Segment Open

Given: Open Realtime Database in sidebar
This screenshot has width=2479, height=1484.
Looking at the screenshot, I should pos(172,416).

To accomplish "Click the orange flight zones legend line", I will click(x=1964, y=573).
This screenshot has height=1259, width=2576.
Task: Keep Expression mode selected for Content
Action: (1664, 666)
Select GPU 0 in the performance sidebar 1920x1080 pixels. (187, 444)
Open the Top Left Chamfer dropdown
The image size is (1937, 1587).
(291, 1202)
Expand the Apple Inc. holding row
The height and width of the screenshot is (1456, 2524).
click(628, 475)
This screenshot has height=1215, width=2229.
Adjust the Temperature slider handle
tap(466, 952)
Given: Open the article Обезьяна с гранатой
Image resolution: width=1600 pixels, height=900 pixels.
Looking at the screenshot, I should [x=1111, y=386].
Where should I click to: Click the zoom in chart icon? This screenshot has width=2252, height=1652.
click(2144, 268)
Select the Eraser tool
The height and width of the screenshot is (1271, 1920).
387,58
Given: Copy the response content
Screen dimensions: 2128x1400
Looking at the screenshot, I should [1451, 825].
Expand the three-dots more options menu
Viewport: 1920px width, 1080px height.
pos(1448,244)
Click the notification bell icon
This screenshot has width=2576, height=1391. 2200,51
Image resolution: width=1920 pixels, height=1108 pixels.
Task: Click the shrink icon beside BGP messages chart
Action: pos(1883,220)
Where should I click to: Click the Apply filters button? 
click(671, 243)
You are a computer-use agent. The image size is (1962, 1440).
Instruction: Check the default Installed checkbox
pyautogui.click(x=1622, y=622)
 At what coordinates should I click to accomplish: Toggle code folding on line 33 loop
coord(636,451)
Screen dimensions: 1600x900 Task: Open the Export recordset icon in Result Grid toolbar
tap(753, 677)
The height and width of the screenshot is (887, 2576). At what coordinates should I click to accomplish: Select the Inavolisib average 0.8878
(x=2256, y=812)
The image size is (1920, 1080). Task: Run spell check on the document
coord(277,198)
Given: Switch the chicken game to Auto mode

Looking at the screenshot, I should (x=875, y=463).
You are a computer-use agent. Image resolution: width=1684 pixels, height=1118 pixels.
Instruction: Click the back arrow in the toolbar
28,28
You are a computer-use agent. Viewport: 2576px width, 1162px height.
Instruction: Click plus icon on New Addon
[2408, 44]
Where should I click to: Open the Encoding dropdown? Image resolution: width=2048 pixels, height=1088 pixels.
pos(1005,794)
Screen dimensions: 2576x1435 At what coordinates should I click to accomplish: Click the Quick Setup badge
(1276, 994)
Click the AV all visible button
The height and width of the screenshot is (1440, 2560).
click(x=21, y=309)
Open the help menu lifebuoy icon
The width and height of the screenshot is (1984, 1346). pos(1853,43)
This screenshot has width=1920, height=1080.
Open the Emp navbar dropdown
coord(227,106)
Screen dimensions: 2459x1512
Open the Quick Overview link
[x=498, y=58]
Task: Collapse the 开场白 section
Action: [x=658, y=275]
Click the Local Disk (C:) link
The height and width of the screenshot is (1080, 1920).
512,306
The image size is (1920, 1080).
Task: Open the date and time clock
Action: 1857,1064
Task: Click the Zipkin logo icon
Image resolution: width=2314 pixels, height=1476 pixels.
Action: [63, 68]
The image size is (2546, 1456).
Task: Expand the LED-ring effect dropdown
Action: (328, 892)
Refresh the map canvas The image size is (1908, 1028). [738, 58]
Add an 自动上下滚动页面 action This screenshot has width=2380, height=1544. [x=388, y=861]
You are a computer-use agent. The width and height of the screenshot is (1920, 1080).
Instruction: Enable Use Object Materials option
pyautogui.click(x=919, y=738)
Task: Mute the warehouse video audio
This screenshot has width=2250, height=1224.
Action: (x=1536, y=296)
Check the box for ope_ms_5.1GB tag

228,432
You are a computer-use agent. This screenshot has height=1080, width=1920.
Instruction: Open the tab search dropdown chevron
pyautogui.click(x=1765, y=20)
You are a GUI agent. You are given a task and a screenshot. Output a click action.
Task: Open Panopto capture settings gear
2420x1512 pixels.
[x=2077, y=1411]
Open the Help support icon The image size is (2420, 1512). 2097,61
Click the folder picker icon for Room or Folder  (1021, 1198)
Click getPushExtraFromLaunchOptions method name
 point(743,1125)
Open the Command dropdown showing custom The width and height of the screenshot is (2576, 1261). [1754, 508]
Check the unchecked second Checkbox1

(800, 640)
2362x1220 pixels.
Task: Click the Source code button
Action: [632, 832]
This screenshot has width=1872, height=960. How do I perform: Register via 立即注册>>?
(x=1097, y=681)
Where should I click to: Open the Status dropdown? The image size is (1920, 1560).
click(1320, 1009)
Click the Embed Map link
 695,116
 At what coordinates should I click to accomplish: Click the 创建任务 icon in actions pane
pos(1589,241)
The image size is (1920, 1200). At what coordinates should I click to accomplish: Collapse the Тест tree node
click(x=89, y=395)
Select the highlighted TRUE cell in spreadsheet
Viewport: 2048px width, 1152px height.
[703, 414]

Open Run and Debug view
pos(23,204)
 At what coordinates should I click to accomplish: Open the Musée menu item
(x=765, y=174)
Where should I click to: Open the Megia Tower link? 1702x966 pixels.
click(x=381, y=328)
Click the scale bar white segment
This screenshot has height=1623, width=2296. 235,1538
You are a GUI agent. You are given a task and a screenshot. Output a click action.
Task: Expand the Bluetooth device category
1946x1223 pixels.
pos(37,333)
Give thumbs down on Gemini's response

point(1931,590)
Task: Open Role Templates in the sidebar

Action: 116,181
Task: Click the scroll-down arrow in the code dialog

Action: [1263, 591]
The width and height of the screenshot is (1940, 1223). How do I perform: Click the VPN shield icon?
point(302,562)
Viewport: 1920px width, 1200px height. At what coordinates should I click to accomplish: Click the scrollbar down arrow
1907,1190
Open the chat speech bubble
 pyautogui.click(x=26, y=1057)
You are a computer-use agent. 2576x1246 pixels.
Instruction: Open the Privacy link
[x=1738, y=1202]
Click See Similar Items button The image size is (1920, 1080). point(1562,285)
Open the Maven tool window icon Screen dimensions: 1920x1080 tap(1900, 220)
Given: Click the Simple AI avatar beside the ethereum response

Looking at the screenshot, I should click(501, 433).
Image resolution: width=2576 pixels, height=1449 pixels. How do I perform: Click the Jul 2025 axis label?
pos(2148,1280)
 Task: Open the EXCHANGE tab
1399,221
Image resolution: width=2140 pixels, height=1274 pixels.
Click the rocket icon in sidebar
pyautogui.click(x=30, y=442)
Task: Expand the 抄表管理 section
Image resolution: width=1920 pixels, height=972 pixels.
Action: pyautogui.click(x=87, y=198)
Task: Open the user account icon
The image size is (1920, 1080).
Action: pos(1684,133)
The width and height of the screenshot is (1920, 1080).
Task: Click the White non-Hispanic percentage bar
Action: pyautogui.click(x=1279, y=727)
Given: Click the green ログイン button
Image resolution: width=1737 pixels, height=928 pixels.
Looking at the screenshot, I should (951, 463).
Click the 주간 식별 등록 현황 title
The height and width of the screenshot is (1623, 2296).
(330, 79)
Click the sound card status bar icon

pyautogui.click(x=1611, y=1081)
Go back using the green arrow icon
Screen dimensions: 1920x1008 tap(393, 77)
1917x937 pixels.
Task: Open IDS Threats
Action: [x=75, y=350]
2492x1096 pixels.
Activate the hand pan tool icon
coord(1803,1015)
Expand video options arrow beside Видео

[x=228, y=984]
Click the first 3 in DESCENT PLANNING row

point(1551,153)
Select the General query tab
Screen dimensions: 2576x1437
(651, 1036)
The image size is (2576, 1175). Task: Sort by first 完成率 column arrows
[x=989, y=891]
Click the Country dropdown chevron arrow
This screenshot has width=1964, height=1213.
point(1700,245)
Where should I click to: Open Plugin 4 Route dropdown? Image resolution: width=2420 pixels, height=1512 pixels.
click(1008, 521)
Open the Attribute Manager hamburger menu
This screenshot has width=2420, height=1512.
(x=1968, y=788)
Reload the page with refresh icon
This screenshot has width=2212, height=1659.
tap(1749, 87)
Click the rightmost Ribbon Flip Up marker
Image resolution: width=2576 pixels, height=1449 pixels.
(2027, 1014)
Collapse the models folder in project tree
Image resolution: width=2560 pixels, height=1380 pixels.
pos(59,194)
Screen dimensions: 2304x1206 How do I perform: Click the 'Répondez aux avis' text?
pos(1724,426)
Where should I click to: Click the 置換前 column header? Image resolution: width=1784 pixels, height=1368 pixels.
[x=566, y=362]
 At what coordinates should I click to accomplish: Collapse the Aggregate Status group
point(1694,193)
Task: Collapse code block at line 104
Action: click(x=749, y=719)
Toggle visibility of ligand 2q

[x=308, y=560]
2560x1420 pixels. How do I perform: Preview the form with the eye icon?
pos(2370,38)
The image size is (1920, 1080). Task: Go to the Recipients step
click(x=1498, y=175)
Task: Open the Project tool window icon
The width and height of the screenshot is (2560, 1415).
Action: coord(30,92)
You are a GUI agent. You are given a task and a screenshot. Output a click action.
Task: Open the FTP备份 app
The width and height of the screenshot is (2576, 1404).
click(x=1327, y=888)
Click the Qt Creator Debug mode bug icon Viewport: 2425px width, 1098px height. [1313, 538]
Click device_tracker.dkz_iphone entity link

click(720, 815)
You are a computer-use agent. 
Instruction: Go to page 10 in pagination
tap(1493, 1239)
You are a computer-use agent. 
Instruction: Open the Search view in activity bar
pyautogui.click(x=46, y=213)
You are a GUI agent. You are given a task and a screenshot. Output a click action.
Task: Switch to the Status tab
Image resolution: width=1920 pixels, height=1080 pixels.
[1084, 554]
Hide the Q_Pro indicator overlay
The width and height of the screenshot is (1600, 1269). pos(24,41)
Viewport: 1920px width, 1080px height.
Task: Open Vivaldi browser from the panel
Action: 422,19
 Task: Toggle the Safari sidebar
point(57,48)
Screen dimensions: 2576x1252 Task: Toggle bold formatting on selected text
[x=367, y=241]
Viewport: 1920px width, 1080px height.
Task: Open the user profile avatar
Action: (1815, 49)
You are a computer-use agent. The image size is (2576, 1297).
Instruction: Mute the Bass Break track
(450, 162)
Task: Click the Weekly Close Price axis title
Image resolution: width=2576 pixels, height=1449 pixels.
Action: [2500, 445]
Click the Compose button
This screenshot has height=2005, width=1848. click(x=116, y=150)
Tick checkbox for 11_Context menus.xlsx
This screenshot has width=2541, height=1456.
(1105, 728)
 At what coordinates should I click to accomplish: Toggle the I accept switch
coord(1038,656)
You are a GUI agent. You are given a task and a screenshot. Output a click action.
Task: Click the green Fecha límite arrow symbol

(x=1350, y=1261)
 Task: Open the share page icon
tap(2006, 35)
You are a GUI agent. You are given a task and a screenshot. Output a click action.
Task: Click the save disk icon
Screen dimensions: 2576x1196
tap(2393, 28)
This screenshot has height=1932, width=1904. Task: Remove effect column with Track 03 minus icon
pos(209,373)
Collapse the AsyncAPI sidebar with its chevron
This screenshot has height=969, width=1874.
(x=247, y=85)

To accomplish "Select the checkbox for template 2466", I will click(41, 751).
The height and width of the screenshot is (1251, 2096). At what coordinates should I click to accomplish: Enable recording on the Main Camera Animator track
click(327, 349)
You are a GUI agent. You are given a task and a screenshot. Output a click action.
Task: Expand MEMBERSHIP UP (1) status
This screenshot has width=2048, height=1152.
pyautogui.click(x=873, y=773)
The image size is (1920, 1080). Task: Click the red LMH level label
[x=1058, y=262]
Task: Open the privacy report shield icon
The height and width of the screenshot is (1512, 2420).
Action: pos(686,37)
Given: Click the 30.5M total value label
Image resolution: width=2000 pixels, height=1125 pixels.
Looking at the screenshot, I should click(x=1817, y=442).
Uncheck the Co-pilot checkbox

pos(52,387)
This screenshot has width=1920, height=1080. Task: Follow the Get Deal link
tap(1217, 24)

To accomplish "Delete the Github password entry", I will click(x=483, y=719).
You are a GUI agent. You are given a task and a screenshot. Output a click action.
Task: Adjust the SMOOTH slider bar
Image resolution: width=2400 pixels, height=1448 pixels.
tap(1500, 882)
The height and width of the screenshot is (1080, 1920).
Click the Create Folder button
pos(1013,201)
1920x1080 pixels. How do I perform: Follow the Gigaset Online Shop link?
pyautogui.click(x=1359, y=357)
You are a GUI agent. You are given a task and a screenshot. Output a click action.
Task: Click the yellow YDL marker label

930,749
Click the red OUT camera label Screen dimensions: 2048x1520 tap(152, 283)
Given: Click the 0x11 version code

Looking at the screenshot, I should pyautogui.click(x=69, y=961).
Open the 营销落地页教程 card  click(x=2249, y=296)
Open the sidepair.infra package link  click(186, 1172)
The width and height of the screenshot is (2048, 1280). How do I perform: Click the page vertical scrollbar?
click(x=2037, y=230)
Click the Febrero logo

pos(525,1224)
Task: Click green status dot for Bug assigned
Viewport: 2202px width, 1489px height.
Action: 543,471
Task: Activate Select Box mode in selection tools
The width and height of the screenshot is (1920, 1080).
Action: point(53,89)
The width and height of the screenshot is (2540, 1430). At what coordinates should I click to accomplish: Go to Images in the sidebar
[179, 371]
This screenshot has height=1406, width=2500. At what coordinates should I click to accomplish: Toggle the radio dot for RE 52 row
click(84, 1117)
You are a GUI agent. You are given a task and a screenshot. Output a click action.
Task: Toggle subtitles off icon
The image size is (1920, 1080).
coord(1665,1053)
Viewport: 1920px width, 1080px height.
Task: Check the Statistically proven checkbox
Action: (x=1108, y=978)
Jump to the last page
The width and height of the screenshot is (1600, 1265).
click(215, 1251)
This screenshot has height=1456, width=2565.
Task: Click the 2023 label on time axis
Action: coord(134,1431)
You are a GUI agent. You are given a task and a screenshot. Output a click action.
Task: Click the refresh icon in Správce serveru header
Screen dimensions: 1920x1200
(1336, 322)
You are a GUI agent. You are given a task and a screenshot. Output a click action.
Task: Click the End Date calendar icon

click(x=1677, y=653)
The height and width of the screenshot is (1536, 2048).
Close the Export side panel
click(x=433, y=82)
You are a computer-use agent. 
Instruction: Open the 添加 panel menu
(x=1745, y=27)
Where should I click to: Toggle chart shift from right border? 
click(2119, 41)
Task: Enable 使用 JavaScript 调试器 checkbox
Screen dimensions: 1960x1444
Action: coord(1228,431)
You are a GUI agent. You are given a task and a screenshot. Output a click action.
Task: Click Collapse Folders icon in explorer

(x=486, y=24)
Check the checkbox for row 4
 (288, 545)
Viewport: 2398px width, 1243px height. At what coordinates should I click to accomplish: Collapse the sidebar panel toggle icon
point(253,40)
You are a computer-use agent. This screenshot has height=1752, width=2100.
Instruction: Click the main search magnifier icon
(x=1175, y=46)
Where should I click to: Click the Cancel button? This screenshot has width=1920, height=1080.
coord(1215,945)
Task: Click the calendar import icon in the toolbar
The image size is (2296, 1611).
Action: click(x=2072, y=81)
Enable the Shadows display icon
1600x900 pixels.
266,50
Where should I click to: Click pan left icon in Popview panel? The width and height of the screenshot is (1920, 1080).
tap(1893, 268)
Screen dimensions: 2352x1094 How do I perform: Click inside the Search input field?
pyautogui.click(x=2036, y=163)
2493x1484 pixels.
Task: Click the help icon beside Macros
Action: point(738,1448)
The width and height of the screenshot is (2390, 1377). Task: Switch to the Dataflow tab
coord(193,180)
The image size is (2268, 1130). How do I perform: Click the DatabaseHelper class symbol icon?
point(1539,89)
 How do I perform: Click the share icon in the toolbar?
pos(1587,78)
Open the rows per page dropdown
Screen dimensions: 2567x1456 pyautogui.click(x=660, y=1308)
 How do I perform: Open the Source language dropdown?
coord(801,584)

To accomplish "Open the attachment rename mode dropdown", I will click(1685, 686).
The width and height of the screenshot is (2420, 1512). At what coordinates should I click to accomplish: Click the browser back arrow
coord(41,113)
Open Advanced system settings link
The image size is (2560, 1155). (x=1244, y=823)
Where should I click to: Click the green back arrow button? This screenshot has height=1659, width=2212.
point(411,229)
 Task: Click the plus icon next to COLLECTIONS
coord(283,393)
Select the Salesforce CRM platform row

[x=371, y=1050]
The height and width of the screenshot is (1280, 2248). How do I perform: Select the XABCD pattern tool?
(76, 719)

Segment Closed

Exercise description. From the data above, output exactly the lines between the one containing "Instruction: Click plus icon on New Addon" and the one containing "Click the folder", counting both of them.

Response area.
Instruction: Click plus icon on New Addon
[2408, 44]
Where should I click to: Open the Encoding dropdown? Image resolution: width=2048 pixels, height=1088 pixels.
pos(1005,794)
Screen dimensions: 2576x1435 At what coordinates should I click to accomplish: Click the Quick Setup badge
(1276, 994)
Click the AV all visible button
The height and width of the screenshot is (1440, 2560).
click(x=21, y=309)
Open the help menu lifebuoy icon
The width and height of the screenshot is (1984, 1346). pos(1853,43)
This screenshot has width=1920, height=1080.
Open the Emp navbar dropdown
coord(227,106)
Screen dimensions: 2459x1512
Open the Quick Overview link
[x=498, y=58]
Task: Collapse the 开场白 section
Action: [x=658, y=275]
Click the Local Disk (C:) link
The height and width of the screenshot is (1080, 1920).
512,306
The image size is (1920, 1080).
Task: Open the date and time clock
Action: 1857,1064
Task: Click the Zipkin logo icon
Image resolution: width=2314 pixels, height=1476 pixels.
Action: [63, 68]
The image size is (2546, 1456).
Task: Expand the LED-ring effect dropdown
Action: (328, 892)
Refresh the map canvas The image size is (1908, 1028). [738, 58]
Add an 自动上下滚动页面 action This screenshot has width=2380, height=1544. [x=388, y=861]
You are a computer-use agent. The width and height of the screenshot is (1920, 1080).
Instruction: Enable Use Object Materials option
pyautogui.click(x=919, y=738)
Task: Mute the warehouse video audio
This screenshot has width=2250, height=1224.
Action: (x=1536, y=296)
Check the box for ope_ms_5.1GB tag

228,432
You are a computer-use agent. This screenshot has height=1080, width=1920.
Instruction: Open the tab search dropdown chevron
pyautogui.click(x=1765, y=20)
You are a GUI agent. You are given a task and a screenshot. Output a click action.
Task: Open Panopto capture settings gear
2420x1512 pixels.
[x=2077, y=1411]
Open the Help support icon The image size is (2420, 1512). 2097,61
Click the folder picker icon for Room or Folder  (1021, 1198)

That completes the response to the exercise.